NSAID-induced gastroduodenal damage: is prevention needed? A review and metaanalysis

Affiliations
Clinical Trial

NSAID-induced gastroduodenal damage: is prevention needed? A review and metaanalysis

R Stalnikowicz et al. J Clin Gastroenterol. 1993 Oct.

Abstract

We have reviewed the effects of nonsteroidal antiinflammatory drugs (NSAIDs) on the gastroduodenal mucosa and then, by means of meta-analysis, have evaluated the results of therapeutical trials in the prevention of NSAID-induced gastroduodenal mucosal damage. We searched the literature through Medline (1980-1990) and through the references of relevant articles. Of 19 trials retrieved by these means, 11 proved eligible for meta-analysis on the basis of eight selection criteria defined a priori.

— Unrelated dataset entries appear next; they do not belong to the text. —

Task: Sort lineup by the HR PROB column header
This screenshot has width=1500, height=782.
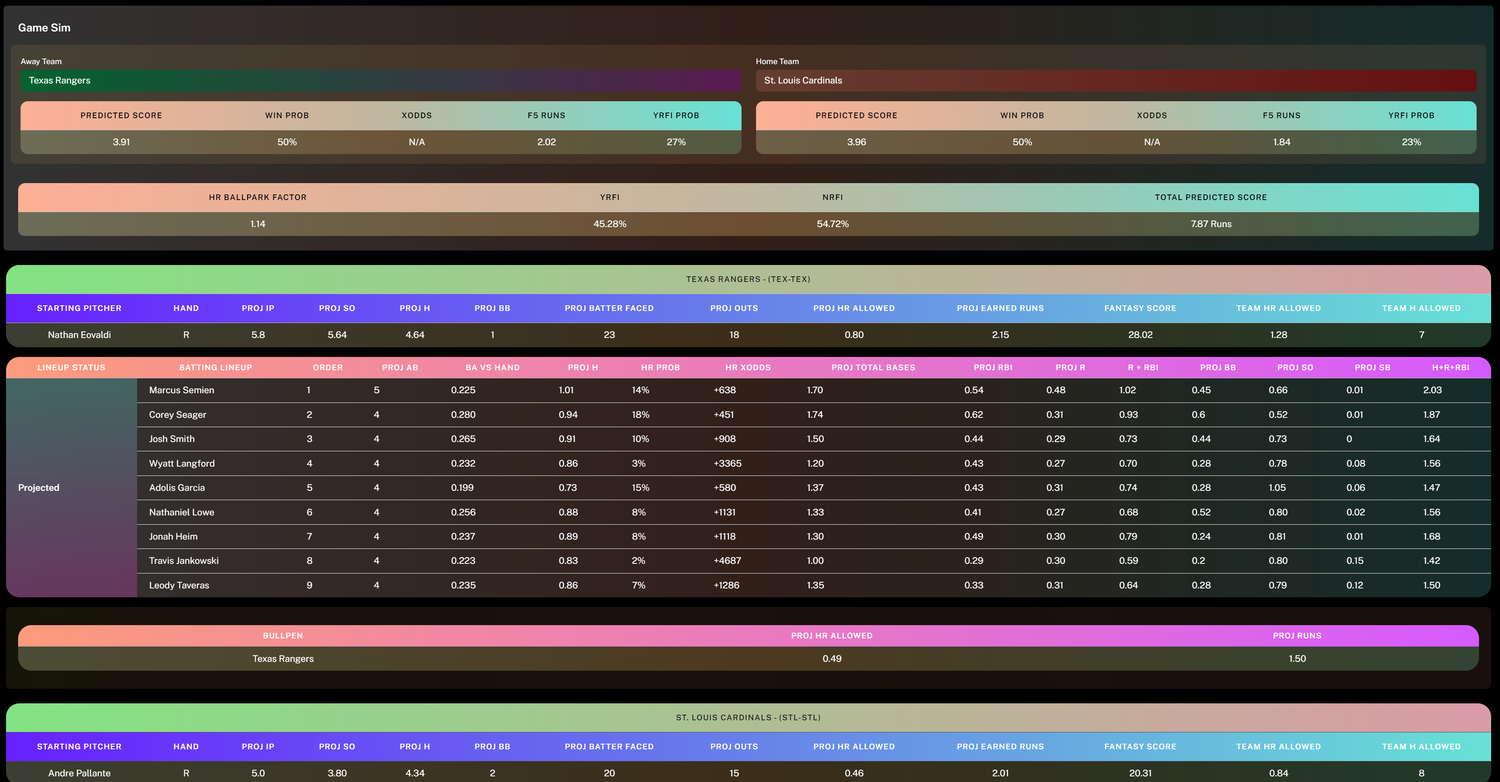Action: (x=660, y=368)
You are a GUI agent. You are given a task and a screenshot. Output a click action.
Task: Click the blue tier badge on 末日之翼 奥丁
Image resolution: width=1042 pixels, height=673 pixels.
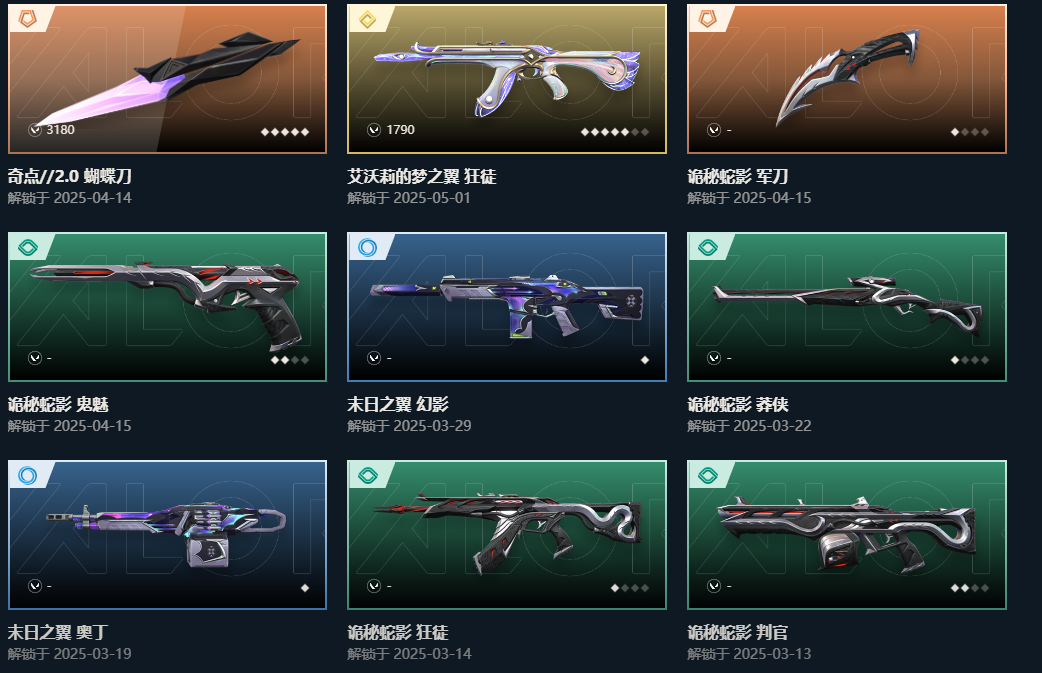[28, 476]
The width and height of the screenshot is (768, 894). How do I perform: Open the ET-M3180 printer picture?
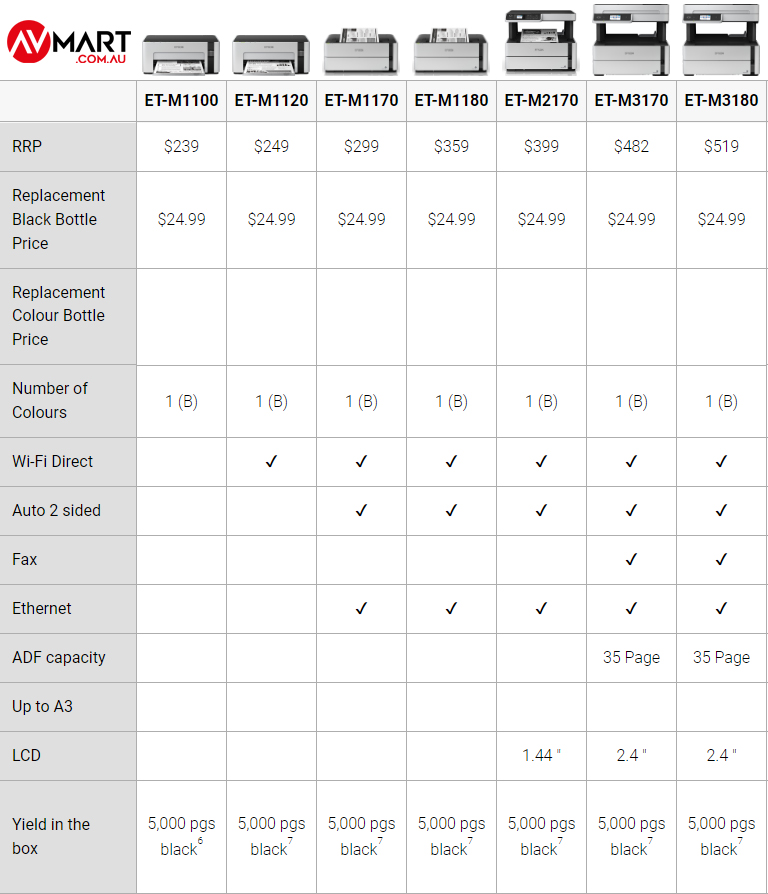click(x=721, y=40)
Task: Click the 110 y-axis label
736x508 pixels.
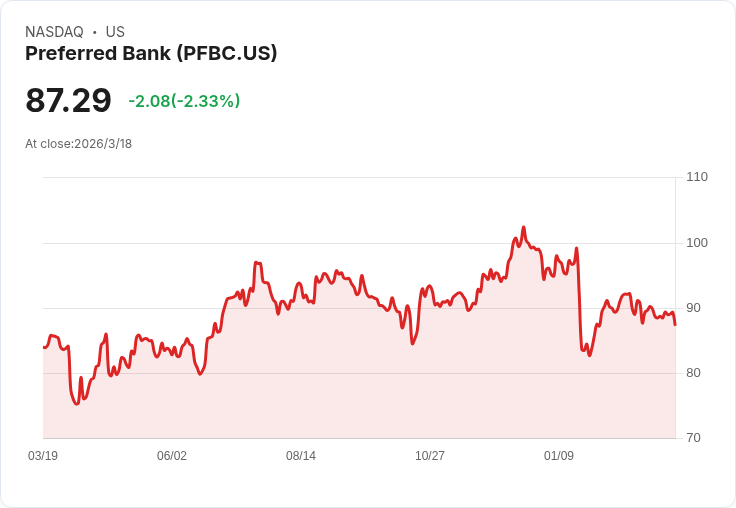Action: [697, 177]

The data included seven studies where the effect of preventive treatment during short-term use of NSAIDs was analyzed and four studies dealing with prevention of mucosal damage in subjects treated with NSAIDs for long periods. Results were expressed in terms of the percentage of patients developing severe mucosal damage or an ulcer during short- and long-term treatment with NSAIDs, respectively. The pooling of the results showed that, during short-term NSAID use, 37% of the subjects developed severe gastric mucosal damage as compared to 12% of subjects given some protective agent. The figures for the duodenum are 13% and 4%, respectively. Owing to the small number of studies on prevention of chronic NSAID-induced gastroduodenal damage, results were not pooled together; misoprostol was shown to be highly effective in reducing the prevalence of gastric ulcer, and ranitidine prevented the occurrence of duodenal but not gastric ulcer. Despite these positive results, there is no proof that protective agents should be recommended to the general population requiring NSAIDs therapy. Nor is there yet evidence that taking a protective agent will avoid the complications of NSAIDs, such as bleeding or perforation.